[[ Data excerpts, beginning ]]
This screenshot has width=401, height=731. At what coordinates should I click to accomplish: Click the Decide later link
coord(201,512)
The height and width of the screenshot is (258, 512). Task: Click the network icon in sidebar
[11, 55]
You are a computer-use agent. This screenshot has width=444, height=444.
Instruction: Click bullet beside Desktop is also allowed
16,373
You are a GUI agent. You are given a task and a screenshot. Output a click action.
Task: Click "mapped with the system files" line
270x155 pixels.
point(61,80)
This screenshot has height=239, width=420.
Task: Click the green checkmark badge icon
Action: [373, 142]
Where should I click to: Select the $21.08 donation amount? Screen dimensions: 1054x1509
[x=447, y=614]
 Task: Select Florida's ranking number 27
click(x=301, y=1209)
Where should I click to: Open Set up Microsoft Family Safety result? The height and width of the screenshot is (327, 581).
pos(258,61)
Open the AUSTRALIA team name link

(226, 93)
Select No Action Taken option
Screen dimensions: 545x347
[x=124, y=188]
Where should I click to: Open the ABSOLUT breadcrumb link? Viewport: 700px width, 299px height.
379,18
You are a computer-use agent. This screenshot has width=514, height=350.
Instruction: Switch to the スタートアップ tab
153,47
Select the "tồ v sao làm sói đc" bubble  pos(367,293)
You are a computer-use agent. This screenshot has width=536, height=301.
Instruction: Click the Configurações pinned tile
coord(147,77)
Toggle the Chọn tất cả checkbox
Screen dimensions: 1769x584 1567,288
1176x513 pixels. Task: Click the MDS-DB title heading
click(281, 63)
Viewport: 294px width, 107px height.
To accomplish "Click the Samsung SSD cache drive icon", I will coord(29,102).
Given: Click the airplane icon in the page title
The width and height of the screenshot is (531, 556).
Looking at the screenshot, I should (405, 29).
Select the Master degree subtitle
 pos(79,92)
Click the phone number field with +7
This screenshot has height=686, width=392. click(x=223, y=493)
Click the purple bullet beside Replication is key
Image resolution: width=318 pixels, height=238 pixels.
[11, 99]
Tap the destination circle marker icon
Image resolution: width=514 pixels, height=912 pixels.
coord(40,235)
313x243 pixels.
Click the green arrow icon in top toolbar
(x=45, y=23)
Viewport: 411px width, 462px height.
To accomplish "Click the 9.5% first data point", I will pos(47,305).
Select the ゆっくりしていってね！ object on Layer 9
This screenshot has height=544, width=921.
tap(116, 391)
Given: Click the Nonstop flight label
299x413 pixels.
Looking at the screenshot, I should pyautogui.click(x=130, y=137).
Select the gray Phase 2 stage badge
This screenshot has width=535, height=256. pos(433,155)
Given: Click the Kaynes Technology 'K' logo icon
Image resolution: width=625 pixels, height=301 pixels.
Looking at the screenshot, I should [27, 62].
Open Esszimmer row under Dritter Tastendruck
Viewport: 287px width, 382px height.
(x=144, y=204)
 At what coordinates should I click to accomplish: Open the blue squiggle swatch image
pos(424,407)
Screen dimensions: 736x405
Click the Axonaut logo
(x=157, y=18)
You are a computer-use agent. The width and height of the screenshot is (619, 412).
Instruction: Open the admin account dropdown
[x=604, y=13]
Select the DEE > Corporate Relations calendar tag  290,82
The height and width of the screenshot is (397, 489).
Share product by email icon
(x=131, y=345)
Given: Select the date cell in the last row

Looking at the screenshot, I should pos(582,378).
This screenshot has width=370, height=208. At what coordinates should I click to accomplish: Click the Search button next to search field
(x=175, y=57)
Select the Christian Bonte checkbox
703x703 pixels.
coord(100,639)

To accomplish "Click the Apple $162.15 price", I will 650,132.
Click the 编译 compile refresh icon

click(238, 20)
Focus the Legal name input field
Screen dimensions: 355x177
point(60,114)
[[ Data excerpts, end ]]
Your reply should hold all the entries, each repeated without a single change.

= Exercise response =
This screenshot has width=401, height=731. At what coordinates should I click to accomplish: Click the Decide later link
coord(201,512)
The height and width of the screenshot is (258, 512). Task: Click the network icon in sidebar
[11, 55]
You are a computer-use agent. This screenshot has width=444, height=444.
Instruction: Click bullet beside Desktop is also allowed
16,373
You are a GUI agent. You are given a task and a screenshot. Output a click action.
Task: Click "mapped with the system files" line
270x155 pixels.
point(61,80)
This screenshot has height=239, width=420.
Task: Click the green checkmark badge icon
Action: [373, 142]
Where should I click to: Select the $21.08 donation amount? Screen dimensions: 1054x1509
[x=447, y=614]
 Task: Select Florida's ranking number 27
click(x=301, y=1209)
Where should I click to: Open Set up Microsoft Family Safety result? The height and width of the screenshot is (327, 581).
pos(258,61)
Open the AUSTRALIA team name link

(226, 93)
Select No Action Taken option
Screen dimensions: 545x347
[x=124, y=188]
Where should I click to: Open the ABSOLUT breadcrumb link? Viewport: 700px width, 299px height.
379,18
You are a computer-use agent. This screenshot has width=514, height=350.
Instruction: Switch to the スタートアップ tab
153,47
Select the "tồ v sao làm sói đc" bubble  pos(367,293)
You are a computer-use agent. This screenshot has width=536, height=301.
Instruction: Click the Configurações pinned tile
coord(147,77)
Toggle the Chọn tất cả checkbox
Screen dimensions: 1769x584 1567,288
1176x513 pixels. Task: Click the MDS-DB title heading
click(281, 63)
Viewport: 294px width, 107px height.
To accomplish "Click the Samsung SSD cache drive icon", I will coord(29,102).
Given: Click the airplane icon in the page title
The width and height of the screenshot is (531, 556).
Looking at the screenshot, I should (405, 29).
Select the Master degree subtitle
 pos(79,92)
Click the phone number field with +7
This screenshot has height=686, width=392. click(x=223, y=493)
Click the purple bullet beside Replication is key
Image resolution: width=318 pixels, height=238 pixels.
[11, 99]
Tap the destination circle marker icon
Image resolution: width=514 pixels, height=912 pixels.
coord(40,235)
313x243 pixels.
Click the green arrow icon in top toolbar
(x=45, y=23)
Viewport: 411px width, 462px height.
To accomplish "Click the 9.5% first data point", I will pos(47,305).
Select the ゆっくりしていってね！ object on Layer 9
This screenshot has height=544, width=921.
tap(116, 391)
Given: Click the Nonstop flight label
299x413 pixels.
Looking at the screenshot, I should pyautogui.click(x=130, y=137).
Select the gray Phase 2 stage badge
This screenshot has width=535, height=256. pos(433,155)
Given: Click the Kaynes Technology 'K' logo icon
Image resolution: width=625 pixels, height=301 pixels.
Looking at the screenshot, I should [27, 62].
Open Esszimmer row under Dritter Tastendruck
Viewport: 287px width, 382px height.
(x=144, y=204)
 At what coordinates should I click to accomplish: Open the blue squiggle swatch image
pos(424,407)
Screen dimensions: 736x405
Click the Axonaut logo
(x=157, y=18)
You are a computer-use agent. The width and height of the screenshot is (619, 412).
Instruction: Open the admin account dropdown
[x=604, y=13]
Select the DEE > Corporate Relations calendar tag  290,82
The height and width of the screenshot is (397, 489).
Share product by email icon
(x=131, y=345)
Given: Select the date cell in the last row

Looking at the screenshot, I should pos(582,378).
This screenshot has width=370, height=208. At what coordinates should I click to accomplish: Click the Search button next to search field
(x=175, y=57)
Select the Christian Bonte checkbox
703x703 pixels.
coord(100,639)

To accomplish "Click the Apple $162.15 price", I will 650,132.
Click the 编译 compile refresh icon

click(238, 20)
Focus the Legal name input field
Screen dimensions: 355x177
point(60,114)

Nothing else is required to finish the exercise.